• [Extracted data entries]
——

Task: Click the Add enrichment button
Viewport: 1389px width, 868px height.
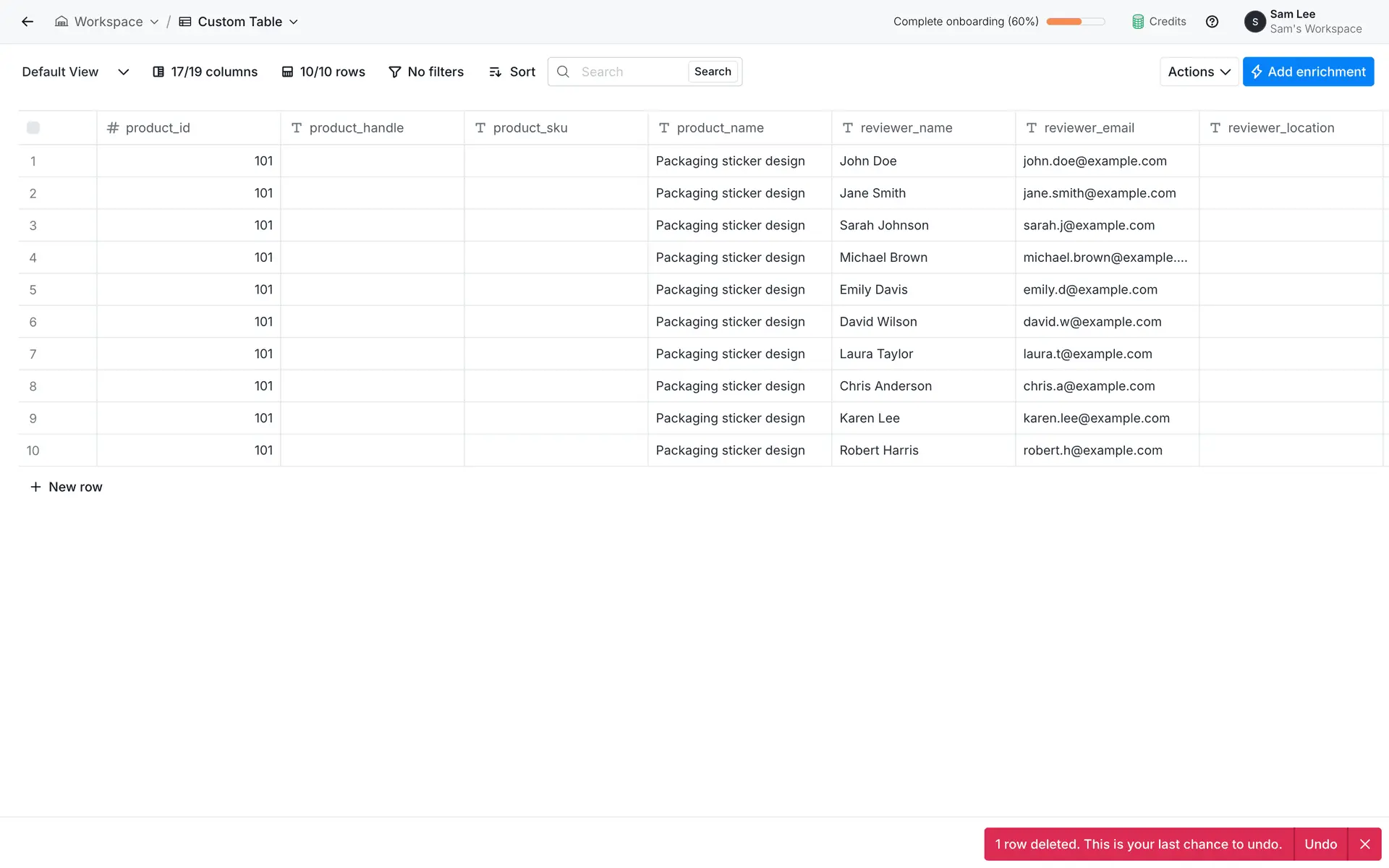Action: pos(1308,72)
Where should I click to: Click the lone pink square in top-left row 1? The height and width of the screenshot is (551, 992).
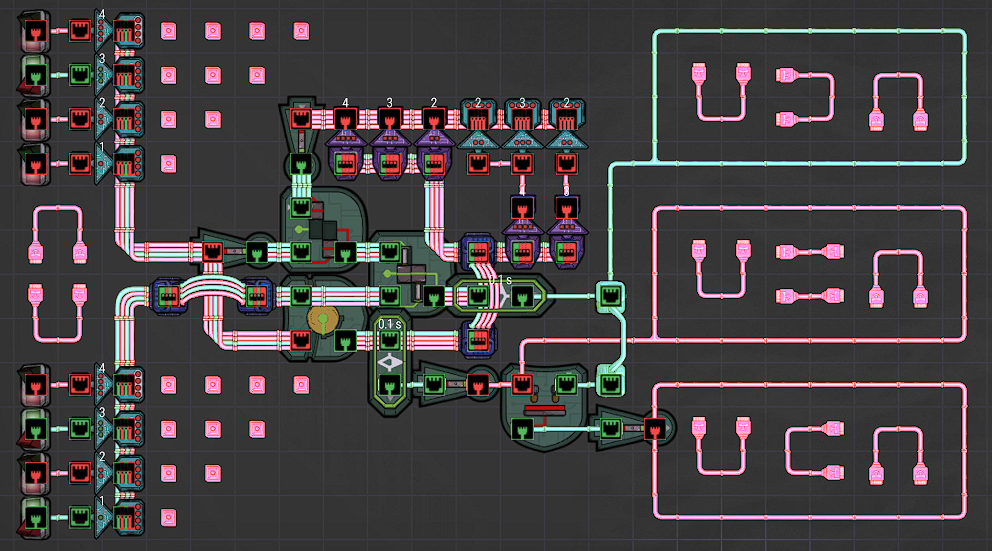pyautogui.click(x=168, y=162)
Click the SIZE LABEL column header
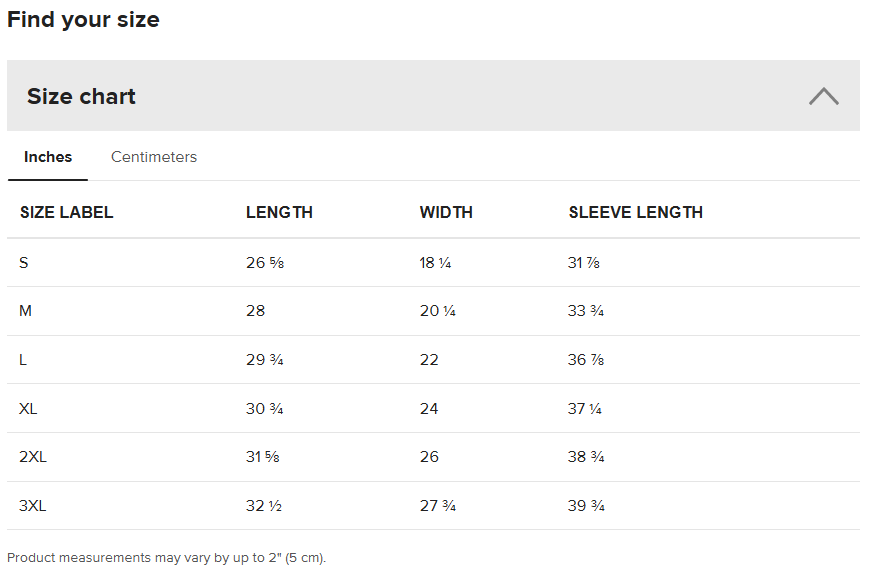This screenshot has height=580, width=874. click(66, 212)
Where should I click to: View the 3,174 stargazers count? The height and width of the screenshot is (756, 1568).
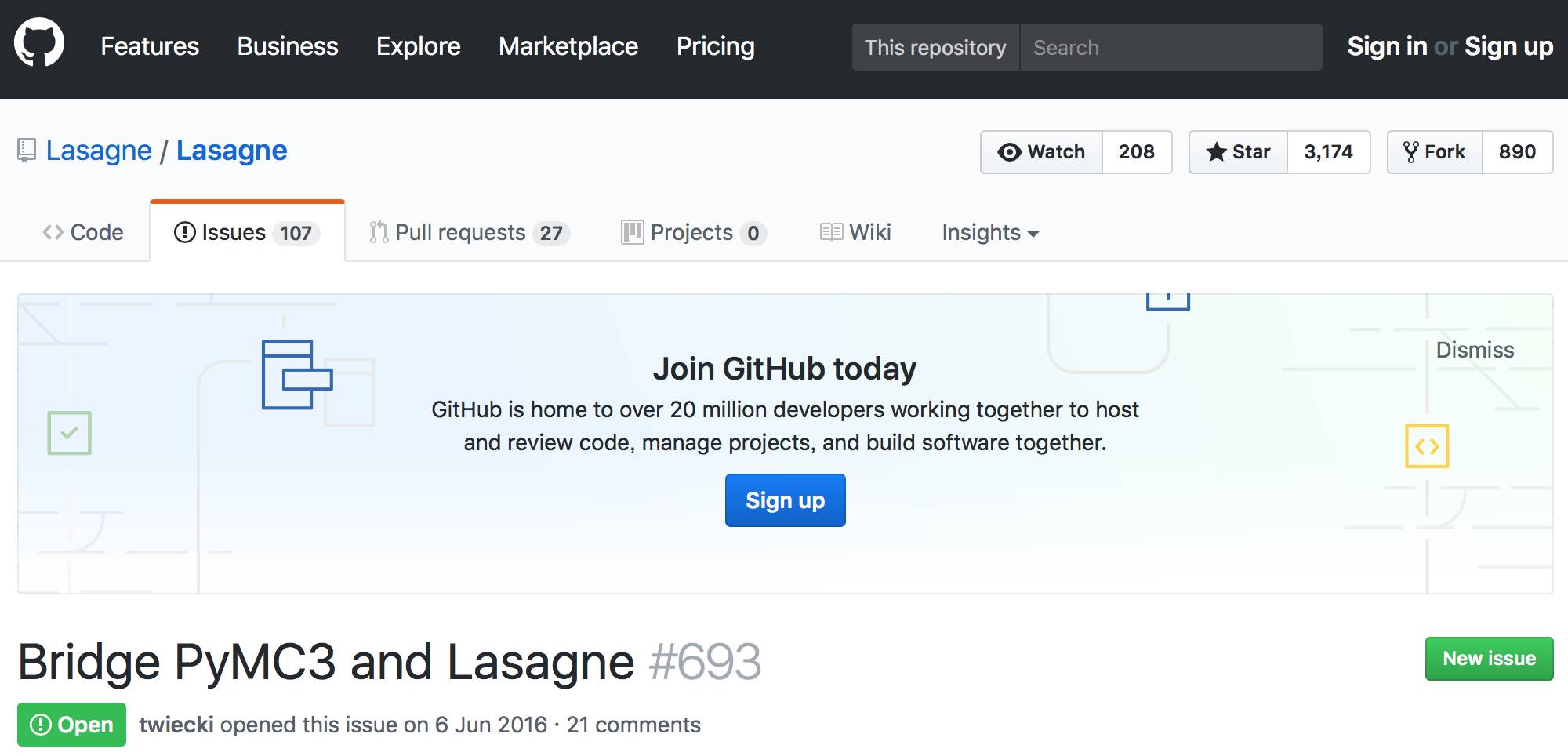[1328, 152]
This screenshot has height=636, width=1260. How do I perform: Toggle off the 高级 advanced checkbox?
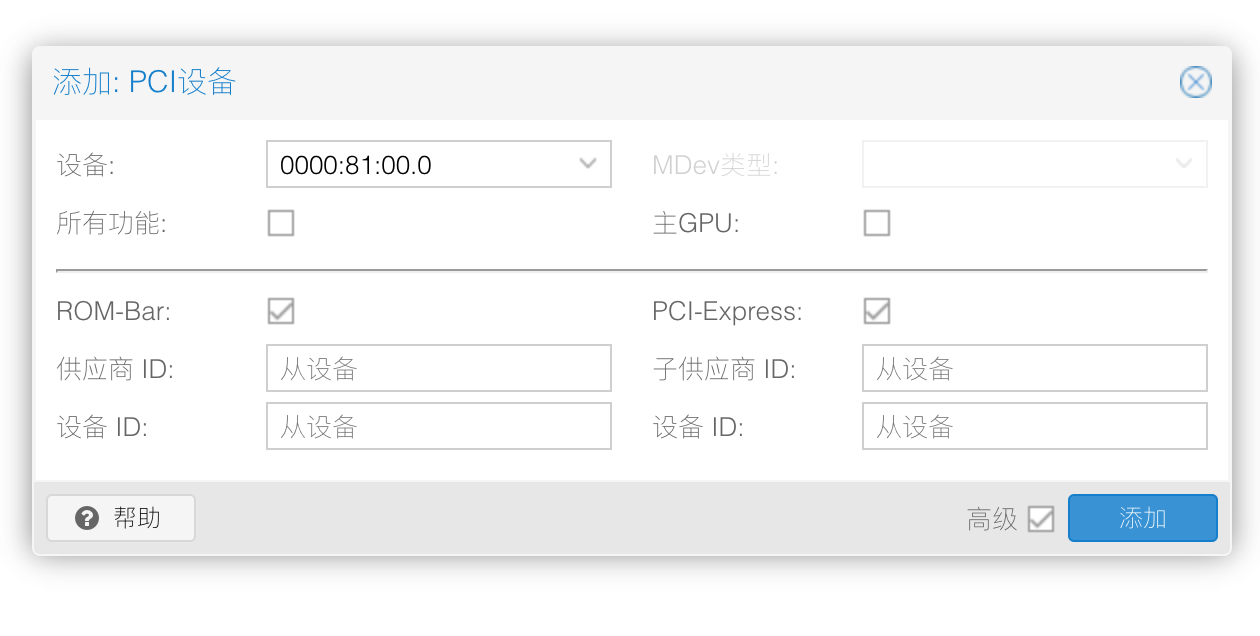1043,518
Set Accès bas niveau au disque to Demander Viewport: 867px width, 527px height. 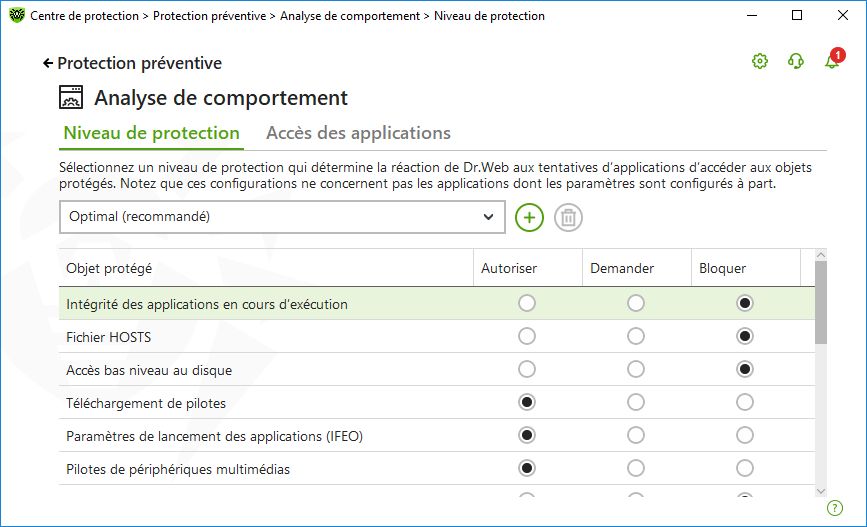635,369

——

• [Requirements] Pick out every line above that contains the string "Where", treating uppercase and lowercase as different, and copy each one in full.

• [Result]
Where should I click to: Click the lone pink square in top-left row 1? The height and width of the screenshot is (551, 992).
Where should I click to: View the 3,174 stargazers count? The height and width of the screenshot is (756, 1568).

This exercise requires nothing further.